Ai trafficanti tutte le questioni sociali non interessano. Business is business. Soldi, molti, che arrivano senza rischiare nulla. Dai porti libici, Zuwara, Harat o Sabatra (quelli più vicini a Lampedusa, ma ogni piccolo porticciolo va bene) partono le imbarcazioni. I prezzi? Dai 2500 ai 1000 dollari a persona per la sola traversata. I prezzi sono diversi per africani (quelli che pagano meno), per magrebini e per siriani (quelli che pagano di più).
I trafficanti acquistano le barche dai pescatori (dalla Libia fino all'Egitto), spesso uno o due giorni prima (per non essere identificati), direttamente dalle guardie costiere (gommoni) oppure recuperano quelle abbandonate dopo i salvataggi in mare (questo è un piccolo regalo che si fa ai trafficanti). Un grande peschereccio (17 metri) arriva a costare dagli 80 ai 160 mila dinari (50-100 mila euro). Si imbarcano 300 persone (400-480.000 euro circa), ma sappiamo che a volte si arriva a 400, 500 e perfino 800 persone (che fanno arrivare gli incassi vicini al milione di euro a viaggio!).

Poichè, a detta dei trafficanti, la cosa più difficile è far uscire le barche dai porti, i pescatori dopo aver venduto la barca, la sera prima denunciano il furto. Le guardie costiere, con una generosa mancia, cancellano l'imbarcazione e chiudono entrambe gli occhi. Il recupero dei paganti avviene in una spiaggia o in un porticciolo minore, e si parte.

L'effetto di questa situazione è che il pesce in Libia costa molto! Ci sono sempre meno pescherecci.
Il gasolio, non è un problema per un paese dove si estrae petrolio e dove c'è chi può venderti, in nero, migliaia di litri senza che nessuno sappia nulla.
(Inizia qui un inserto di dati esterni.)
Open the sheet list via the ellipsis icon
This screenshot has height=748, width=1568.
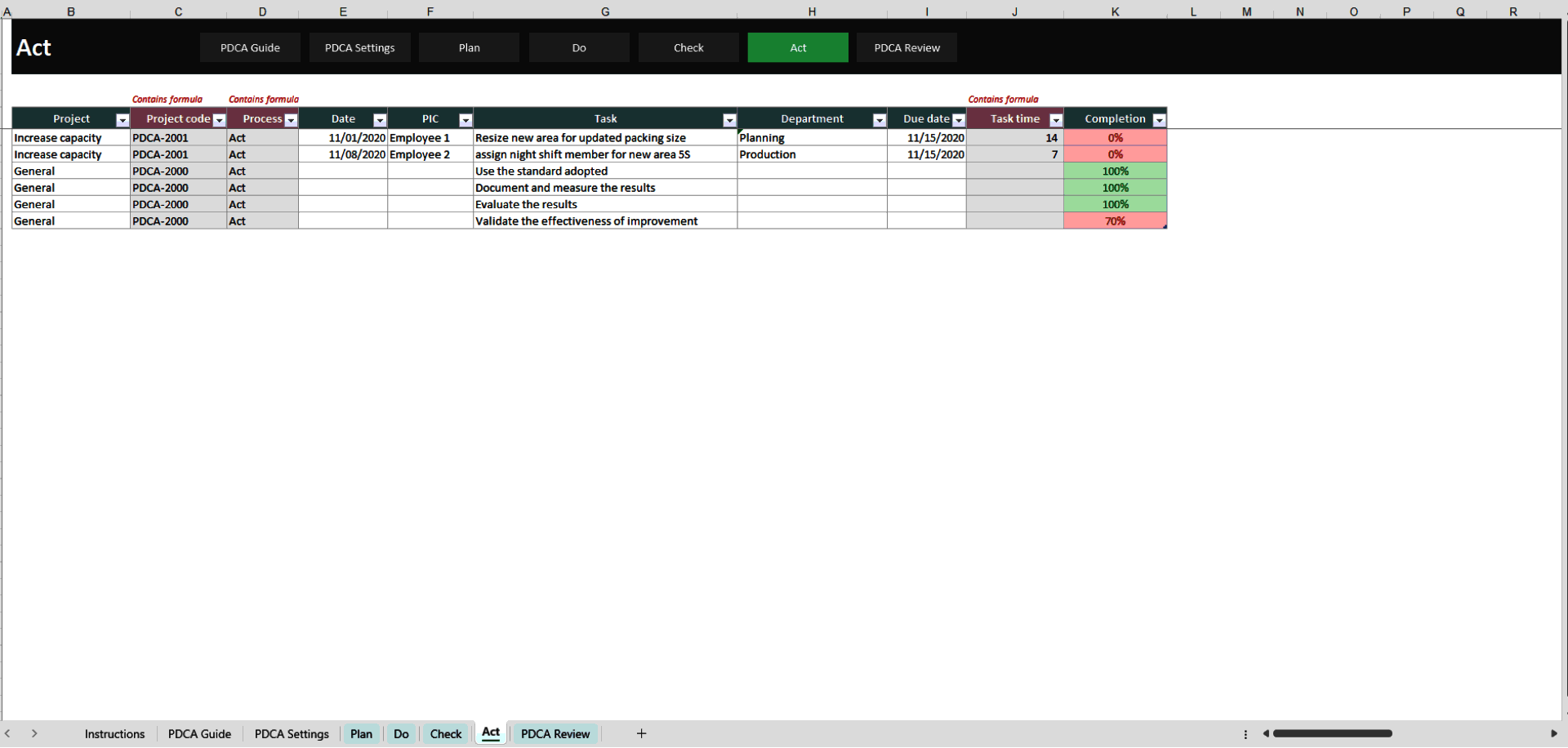click(x=1245, y=733)
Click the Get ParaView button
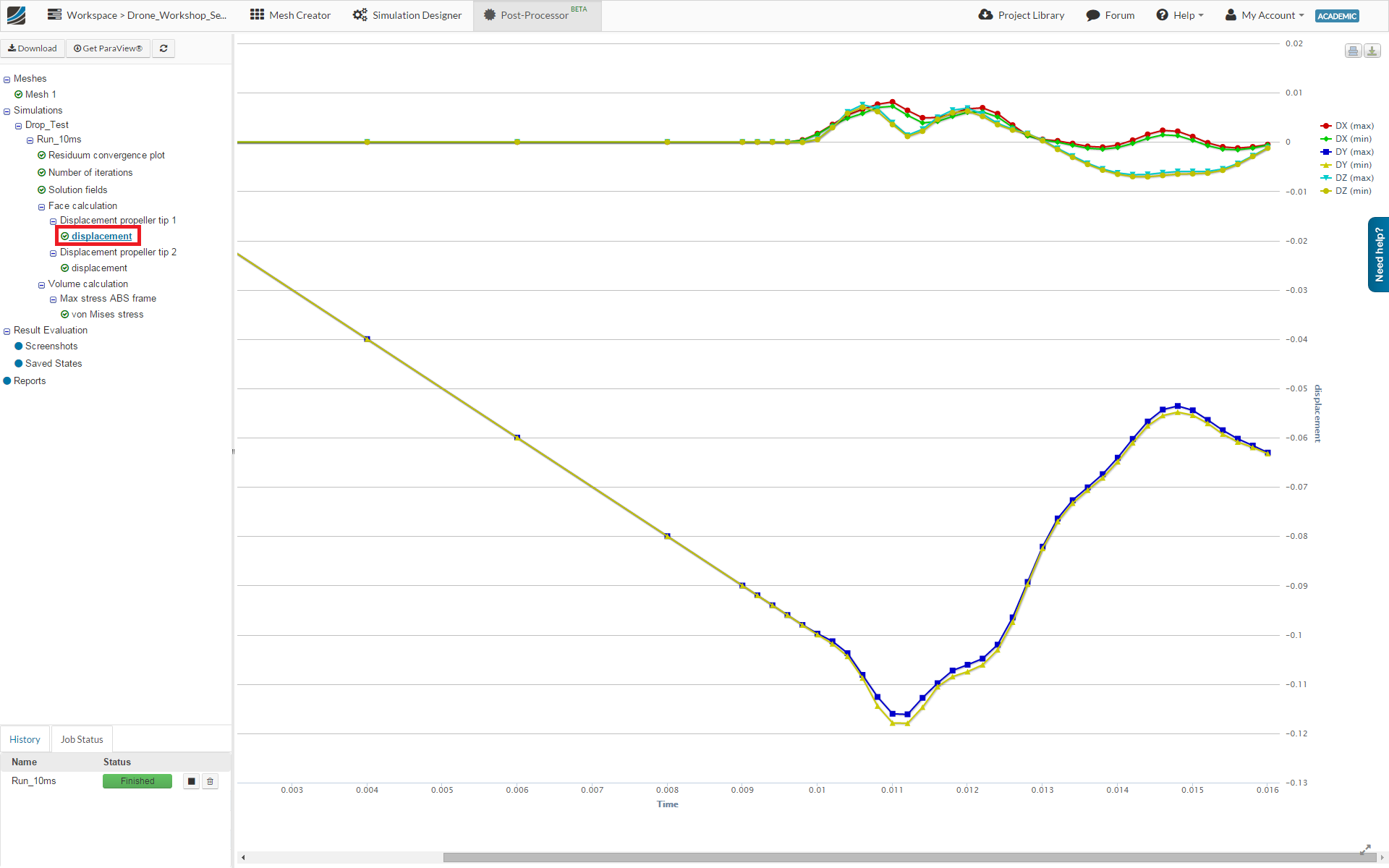1389x868 pixels. click(108, 48)
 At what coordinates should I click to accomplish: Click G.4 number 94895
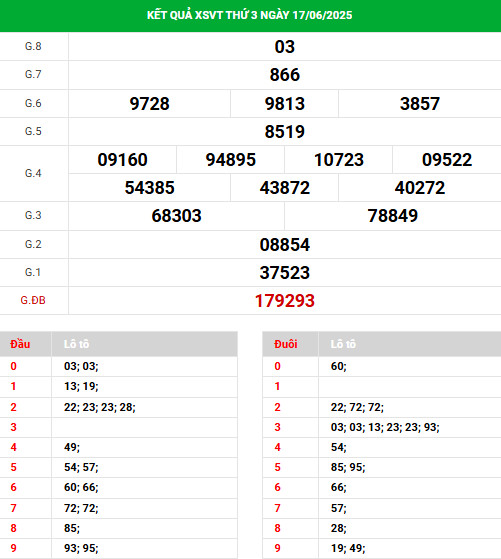(x=231, y=160)
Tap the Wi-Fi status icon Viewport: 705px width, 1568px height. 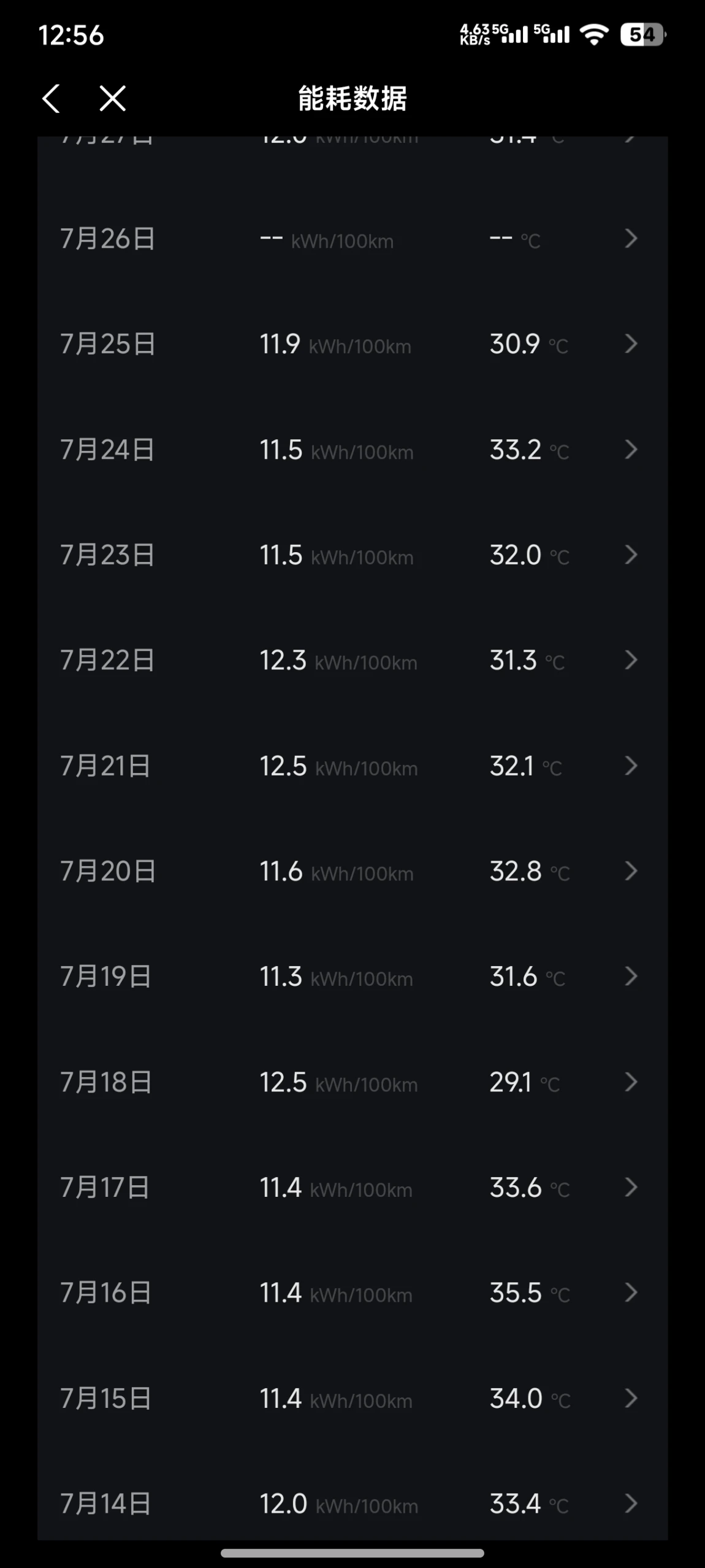point(594,34)
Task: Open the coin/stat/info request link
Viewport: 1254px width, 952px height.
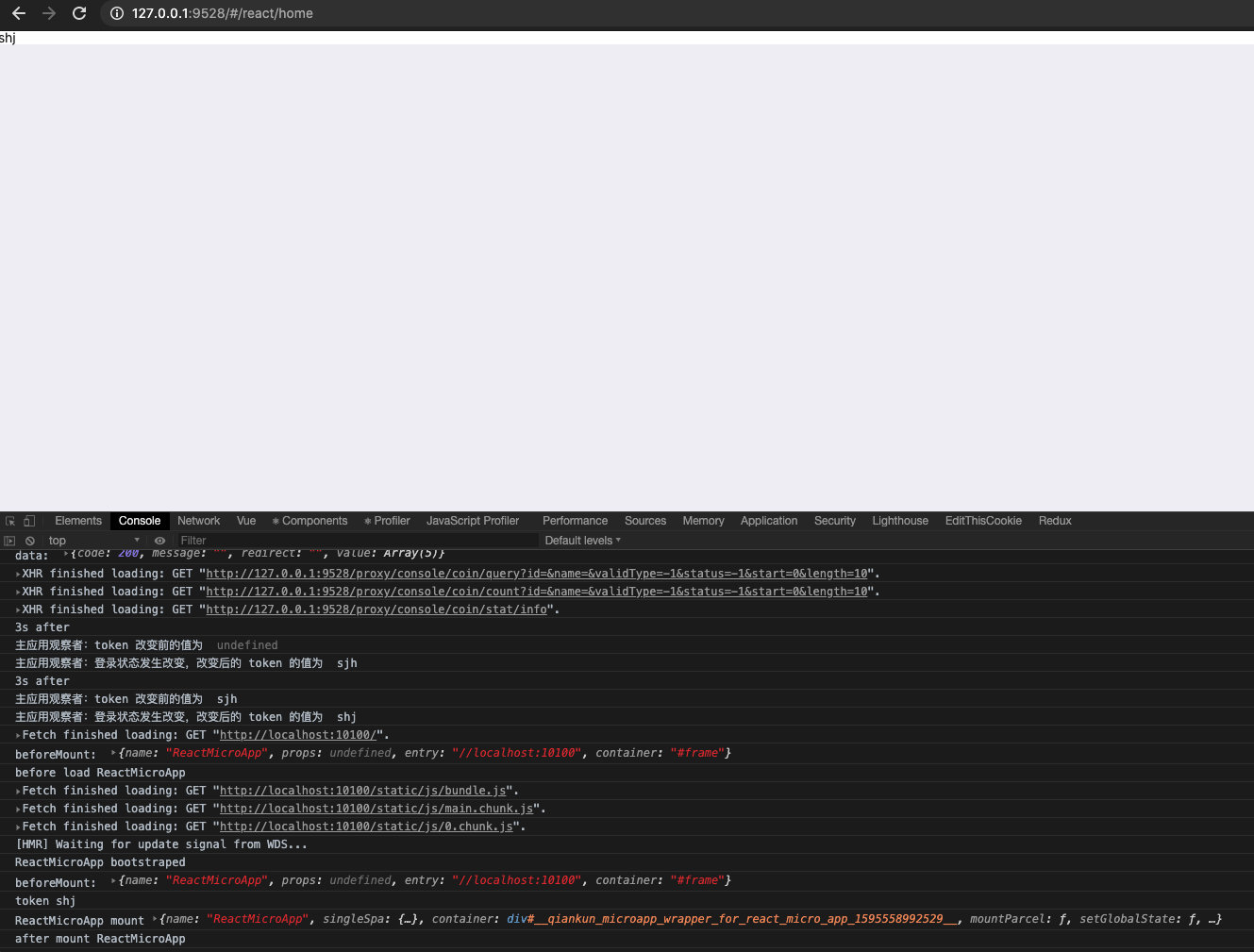Action: point(376,610)
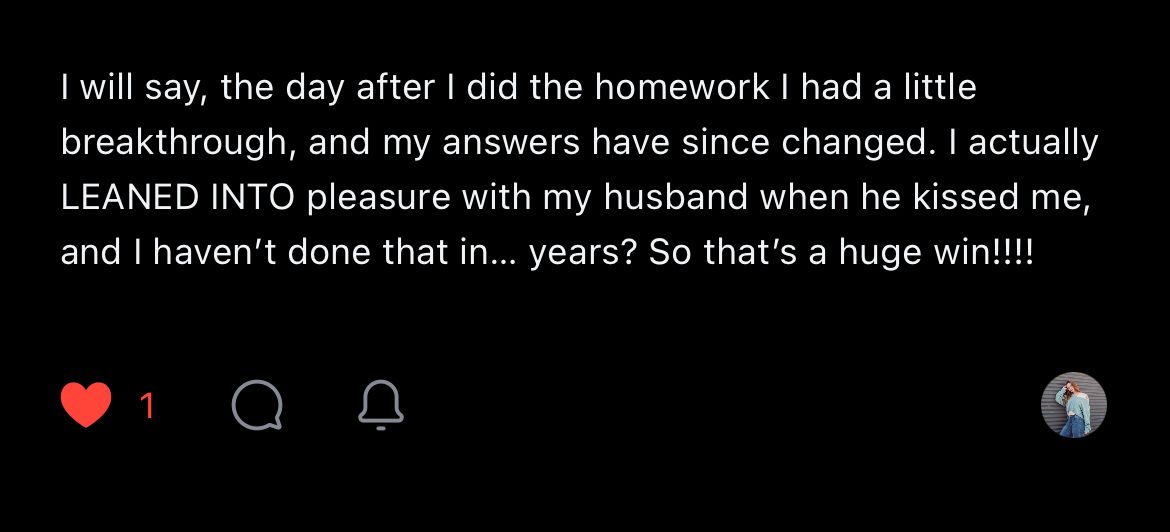Toggle notifications with the bell icon
This screenshot has height=532, width=1170.
tap(380, 406)
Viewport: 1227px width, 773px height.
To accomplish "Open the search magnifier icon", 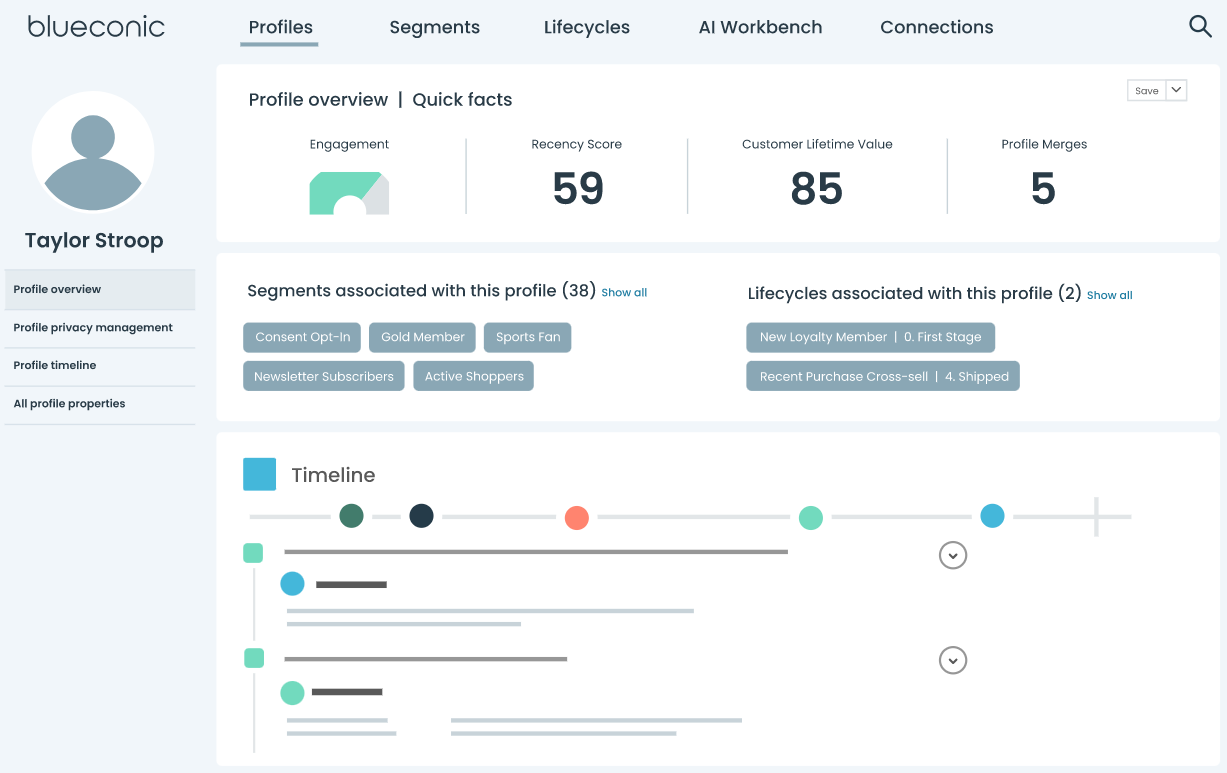I will tap(1200, 27).
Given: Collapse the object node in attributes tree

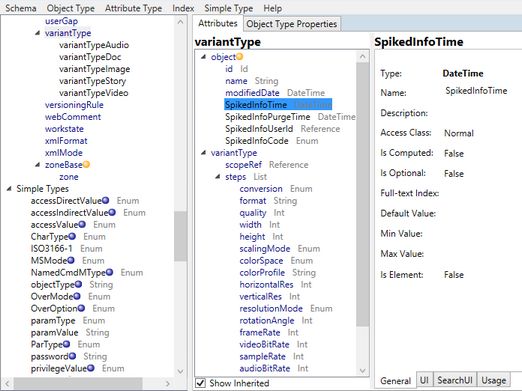Looking at the screenshot, I should click(203, 57).
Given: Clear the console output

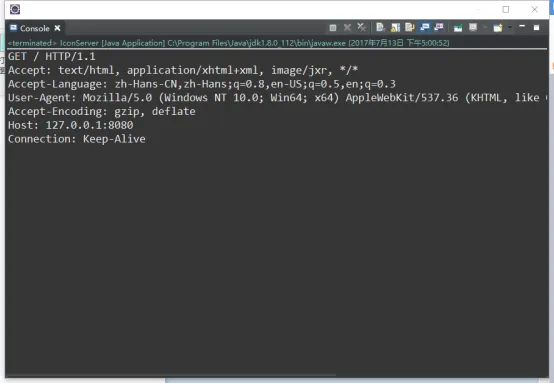Looking at the screenshot, I should pyautogui.click(x=381, y=27).
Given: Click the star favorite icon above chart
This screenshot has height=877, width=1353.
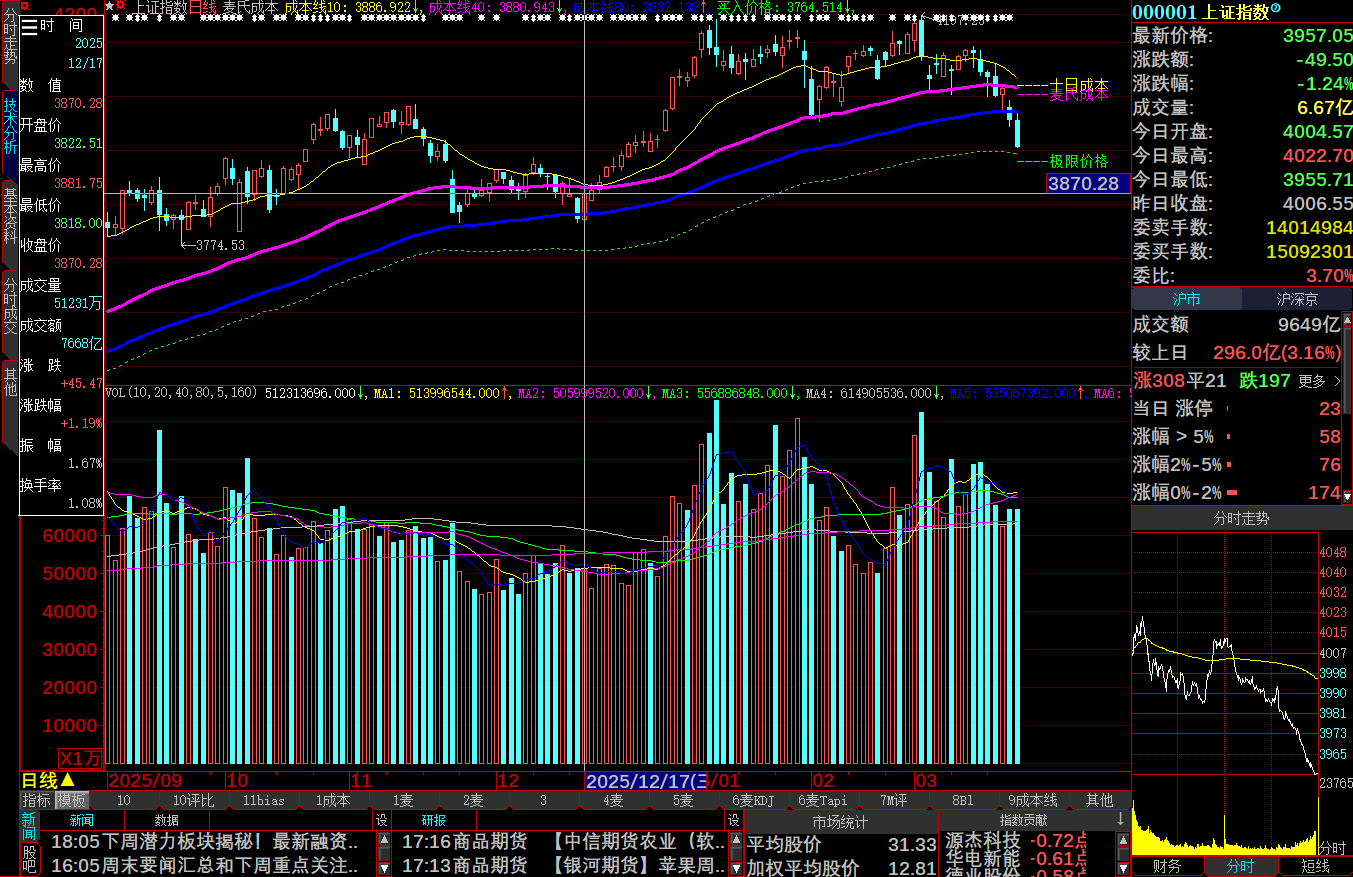Looking at the screenshot, I should pos(109,6).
Ma chi guida le barche? Sicuramente non i trafficanti! Quelli che noi chiamiamo scafisti sono in genere o gli stessi migranti in cambio dell'esenzione dal pagamento (soprattutto per i gommoni più facili da portare) o piccole pedine del traffico, capaci, nemmeno sempre, di portare un peschereccio fino all'incontro con una motovedetta.

Inutile dire che il traffico è in mano ad organizzazioni criminali, che governano anche il mercato della droga, delle armi e in parte quello legale del petrolio. Ad essi recentemente si sono aggiunti i terroristi dell'ISIS, che hanno fiutato il grande business del traffico umano.

Ai trafficanti non resta che, una volta partita la barca e aver pagato i vari tributi, incassare la lauta ricompensa e godersi la vita. Tanto, finchè qualcuno non deciderà di intervenire nei luoghi da dove la gente scappa, il lavoro sarà assicurato.
Certo possiamo sempre pensare di affondare tutti i pescherecci del nord Africa, alzare un muro nel mezzo del Mediterraneo oppure recintare tutte le nostre coste. Le cose, da un punto di vista della fattibilità e del risultato, si equivalgono.